An artist's concept of crew on Mars. Image: NASA

"The thing is, I don't think there is one technology that is going to win the day," he said. "It's one of those things which you have to look at as a mix of technologies working together." This could mean everything from choosing to launch at solar maximum, when solar winds would help reduce the galactic cosmic ray effect, to coming up with novel ways to shield the capsule of the spacecraft like the water walls mentioned above.

Then there's the less high-tech approach of simply selecting for astronauts who are less susceptible to the effects of radiation, though that obviously carries its own pros and cons. And technology built with another primary purpose can also help: designing a rocket to get to the surface faster, for instance, would have the additional benefit of reducing exposure to radiation. "So if you can look at different techniques such as nuclear thermal propulsion that can shorten the duration of the journey, that helps as well," Miller said.

But all that is just to address the one problem of radiation.

Miller took me through a whirlwind tour of the major equipment that, hypothetically, would get me to Mars. First up is transportation, where unlike conventional shuttles, crew is separated from cargo so as to deal with their separate requirements and so you can use different propulsion techniques for each. NASA is exploring solar electric propulsion, a very fuel efficient but relatively slow method that could be used for cargo.

Humans, on the other hand, need to move quickly. But you might want to send up some cargo before they take off. "So maybe your landing system is already out at Mars before you send humans," Miller suggested. "Perhaps you have put down a habitat on the surface, so you can check it out to make sure it's all ready." Tools for in-situ resource utilisation (ISRU) could also be on the packing list, which would attempt to harness resources like water or oxygen from the site itself.

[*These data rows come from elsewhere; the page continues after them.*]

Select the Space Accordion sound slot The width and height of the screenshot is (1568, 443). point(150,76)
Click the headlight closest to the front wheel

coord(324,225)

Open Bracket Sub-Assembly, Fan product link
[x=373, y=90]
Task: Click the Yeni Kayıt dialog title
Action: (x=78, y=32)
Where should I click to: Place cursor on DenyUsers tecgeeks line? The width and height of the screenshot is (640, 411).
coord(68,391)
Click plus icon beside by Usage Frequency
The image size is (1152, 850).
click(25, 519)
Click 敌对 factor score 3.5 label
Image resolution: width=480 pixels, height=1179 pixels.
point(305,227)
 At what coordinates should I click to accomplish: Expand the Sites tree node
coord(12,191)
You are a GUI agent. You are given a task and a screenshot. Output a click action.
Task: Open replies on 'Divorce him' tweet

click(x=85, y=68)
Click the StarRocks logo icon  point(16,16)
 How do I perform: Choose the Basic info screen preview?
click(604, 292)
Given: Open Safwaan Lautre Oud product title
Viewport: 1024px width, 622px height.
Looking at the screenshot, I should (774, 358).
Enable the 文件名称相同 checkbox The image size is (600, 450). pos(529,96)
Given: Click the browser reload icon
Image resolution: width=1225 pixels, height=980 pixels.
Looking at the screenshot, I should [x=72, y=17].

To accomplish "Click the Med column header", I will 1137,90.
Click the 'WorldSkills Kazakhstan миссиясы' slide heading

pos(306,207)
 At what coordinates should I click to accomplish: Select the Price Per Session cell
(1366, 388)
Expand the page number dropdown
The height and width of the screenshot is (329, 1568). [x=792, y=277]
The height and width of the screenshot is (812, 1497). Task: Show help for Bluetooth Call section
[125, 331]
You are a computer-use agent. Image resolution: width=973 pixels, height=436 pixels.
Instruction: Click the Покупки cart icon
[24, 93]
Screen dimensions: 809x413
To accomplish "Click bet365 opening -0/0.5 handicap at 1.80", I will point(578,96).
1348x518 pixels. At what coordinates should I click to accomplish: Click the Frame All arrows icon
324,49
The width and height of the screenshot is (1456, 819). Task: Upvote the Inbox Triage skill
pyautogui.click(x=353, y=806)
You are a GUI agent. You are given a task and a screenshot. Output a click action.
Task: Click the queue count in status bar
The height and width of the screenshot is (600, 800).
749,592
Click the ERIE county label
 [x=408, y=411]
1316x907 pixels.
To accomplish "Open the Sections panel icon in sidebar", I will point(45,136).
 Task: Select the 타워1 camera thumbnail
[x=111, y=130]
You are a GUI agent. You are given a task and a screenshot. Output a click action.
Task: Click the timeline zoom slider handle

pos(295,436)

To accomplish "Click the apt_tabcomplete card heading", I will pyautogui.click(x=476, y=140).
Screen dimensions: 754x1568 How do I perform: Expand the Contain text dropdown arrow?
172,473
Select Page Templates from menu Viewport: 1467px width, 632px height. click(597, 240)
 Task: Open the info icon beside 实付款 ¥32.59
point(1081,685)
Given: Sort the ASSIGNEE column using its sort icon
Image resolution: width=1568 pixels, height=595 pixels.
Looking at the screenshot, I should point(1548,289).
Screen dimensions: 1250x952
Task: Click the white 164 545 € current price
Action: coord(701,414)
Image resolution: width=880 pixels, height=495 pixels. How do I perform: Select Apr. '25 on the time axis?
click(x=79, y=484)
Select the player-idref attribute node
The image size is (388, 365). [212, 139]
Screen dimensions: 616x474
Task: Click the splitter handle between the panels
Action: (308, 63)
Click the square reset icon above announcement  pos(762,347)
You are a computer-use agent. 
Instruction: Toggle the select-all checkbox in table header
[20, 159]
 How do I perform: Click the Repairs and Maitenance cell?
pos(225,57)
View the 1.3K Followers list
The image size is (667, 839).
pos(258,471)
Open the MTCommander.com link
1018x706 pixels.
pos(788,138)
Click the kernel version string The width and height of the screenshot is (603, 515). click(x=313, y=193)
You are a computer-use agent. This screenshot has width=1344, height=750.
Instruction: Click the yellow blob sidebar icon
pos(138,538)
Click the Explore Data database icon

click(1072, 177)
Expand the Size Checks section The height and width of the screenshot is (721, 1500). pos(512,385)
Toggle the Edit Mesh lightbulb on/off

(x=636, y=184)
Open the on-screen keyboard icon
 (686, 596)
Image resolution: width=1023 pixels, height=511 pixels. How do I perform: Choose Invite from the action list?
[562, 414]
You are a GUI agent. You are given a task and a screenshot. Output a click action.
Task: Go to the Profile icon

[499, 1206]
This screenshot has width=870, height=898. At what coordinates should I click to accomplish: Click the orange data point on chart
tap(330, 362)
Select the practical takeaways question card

We have to be able to land there, we have to be able to live and work productively, and we also have to be able to return home

When you do send up a crew, they'll probably want more space than a simple shuttle given the extremely long-haul flight and the lack of leg room in most capsules. "There are a lot of ideas about inflatable habitats, which you inflate once you're up in orbit and are a nice way to create a nice interior room without a lot of mass or complexity," Miller said.

And once your intrepid space explorers are up there, you're going to need to keep them alive with whatever limited cargo is available. That means recycling resources (it's probably best not to think about recycling water too much). And, Miller noted, communications tech would be an important aspect, not only for operational purposes but because we'll probably want to televise the whole thing.

Finally, there's getting off the surface when you need to get people back. Think about the infrastructure required to launch a spacecraft from Earth; there's no handy spaceport on Mars right now.

It's a lot to take on, but NASA is working towards each of the issues on its chart of risks. We're not there yet, but in a roundabout way, each failure means a step forward.

In his talk, Miller showed the audience a video clip of a recent test of NASA's Low-Density Supersonic Decelerator, fondly known as the "flying saucer." This could be one way of helping land a vehicle on Mars. In June, the rocket-powered vehicle was flown into near-space from Hawaii, with the largest supersonic parachute ever flown on board.

All goes well—until the parachute inflates and pretty much immediately gets shredded into pieces. NASA didn't seem too put out with the result, with the principle investigator for the project later saying it was "such a blessing to this program" to get an early look at where they needed to redesign.

Miller told the crowd it was the type of thing he liked to see, if it was going to happen, in a technology test—not on the way to Mars.